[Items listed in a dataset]

== Segment start ==

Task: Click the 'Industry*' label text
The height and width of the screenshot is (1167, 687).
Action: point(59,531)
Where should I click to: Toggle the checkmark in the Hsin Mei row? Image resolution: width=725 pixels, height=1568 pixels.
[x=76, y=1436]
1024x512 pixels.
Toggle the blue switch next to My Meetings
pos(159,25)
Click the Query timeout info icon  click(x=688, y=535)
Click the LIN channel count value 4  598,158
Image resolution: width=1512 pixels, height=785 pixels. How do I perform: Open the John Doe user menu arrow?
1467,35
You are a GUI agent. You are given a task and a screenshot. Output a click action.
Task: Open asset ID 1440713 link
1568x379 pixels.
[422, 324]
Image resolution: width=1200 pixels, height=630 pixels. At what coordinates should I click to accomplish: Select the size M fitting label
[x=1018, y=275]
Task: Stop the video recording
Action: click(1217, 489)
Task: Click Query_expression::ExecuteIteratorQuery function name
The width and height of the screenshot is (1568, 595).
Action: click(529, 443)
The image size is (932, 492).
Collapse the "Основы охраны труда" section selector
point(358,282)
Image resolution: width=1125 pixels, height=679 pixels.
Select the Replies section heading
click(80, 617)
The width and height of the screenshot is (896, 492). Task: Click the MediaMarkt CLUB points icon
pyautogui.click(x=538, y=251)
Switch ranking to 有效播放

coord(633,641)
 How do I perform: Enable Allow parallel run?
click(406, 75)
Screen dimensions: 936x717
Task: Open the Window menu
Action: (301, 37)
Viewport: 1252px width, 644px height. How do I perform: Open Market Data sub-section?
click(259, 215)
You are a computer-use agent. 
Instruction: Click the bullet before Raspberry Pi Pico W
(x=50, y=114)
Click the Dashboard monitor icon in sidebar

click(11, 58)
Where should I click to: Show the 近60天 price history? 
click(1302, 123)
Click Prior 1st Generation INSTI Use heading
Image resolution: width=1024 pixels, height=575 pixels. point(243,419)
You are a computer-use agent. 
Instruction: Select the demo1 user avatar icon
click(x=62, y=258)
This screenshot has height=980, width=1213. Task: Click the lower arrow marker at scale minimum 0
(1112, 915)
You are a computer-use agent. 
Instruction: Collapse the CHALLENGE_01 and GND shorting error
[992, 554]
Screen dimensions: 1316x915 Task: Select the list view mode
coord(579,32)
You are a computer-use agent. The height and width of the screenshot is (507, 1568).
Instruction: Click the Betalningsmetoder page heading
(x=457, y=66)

== Segment end ==

▶ [Problem requirements]: Can you restate every record above word for word?

▶ [Solution for this problem]:
Task: Click the 'Industry*' label text
The height and width of the screenshot is (1167, 687).
Action: point(59,531)
Where should I click to: Toggle the checkmark in the Hsin Mei row? Image resolution: width=725 pixels, height=1568 pixels.
[x=76, y=1436]
1024x512 pixels.
Toggle the blue switch next to My Meetings
pos(159,25)
Click the Query timeout info icon  click(x=688, y=535)
Click the LIN channel count value 4  598,158
Image resolution: width=1512 pixels, height=785 pixels. How do I perform: Open the John Doe user menu arrow?
1467,35
You are a GUI agent. You are given a task and a screenshot. Output a click action.
Task: Open asset ID 1440713 link
1568x379 pixels.
[422, 324]
Image resolution: width=1200 pixels, height=630 pixels. At what coordinates should I click to accomplish: Select the size M fitting label
[x=1018, y=275]
Task: Stop the video recording
Action: click(1217, 489)
Task: Click Query_expression::ExecuteIteratorQuery function name
The width and height of the screenshot is (1568, 595).
Action: click(529, 443)
The image size is (932, 492).
Collapse the "Основы охраны труда" section selector
point(358,282)
Image resolution: width=1125 pixels, height=679 pixels.
Select the Replies section heading
click(80, 617)
The width and height of the screenshot is (896, 492). Task: Click the MediaMarkt CLUB points icon
pyautogui.click(x=538, y=251)
Switch ranking to 有效播放

coord(633,641)
 How do I perform: Enable Allow parallel run?
click(406, 75)
Screen dimensions: 936x717
Task: Open the Window menu
Action: (301, 37)
Viewport: 1252px width, 644px height. How do I perform: Open Market Data sub-section?
click(259, 215)
You are a computer-use agent. 
Instruction: Click the bullet before Raspberry Pi Pico W
(x=50, y=114)
Click the Dashboard monitor icon in sidebar

click(11, 58)
Where should I click to: Show the 近60天 price history? 
click(1302, 123)
Click Prior 1st Generation INSTI Use heading
Image resolution: width=1024 pixels, height=575 pixels. point(243,419)
You are a computer-use agent. 
Instruction: Select the demo1 user avatar icon
click(x=62, y=258)
This screenshot has height=980, width=1213. Task: Click the lower arrow marker at scale minimum 0
(1112, 915)
You are a computer-use agent. 
Instruction: Collapse the CHALLENGE_01 and GND shorting error
[992, 554]
Screen dimensions: 1316x915 Task: Select the list view mode
coord(579,32)
You are a computer-use agent. The height and width of the screenshot is (507, 1568).
Instruction: Click the Betalningsmetoder page heading
(x=457, y=66)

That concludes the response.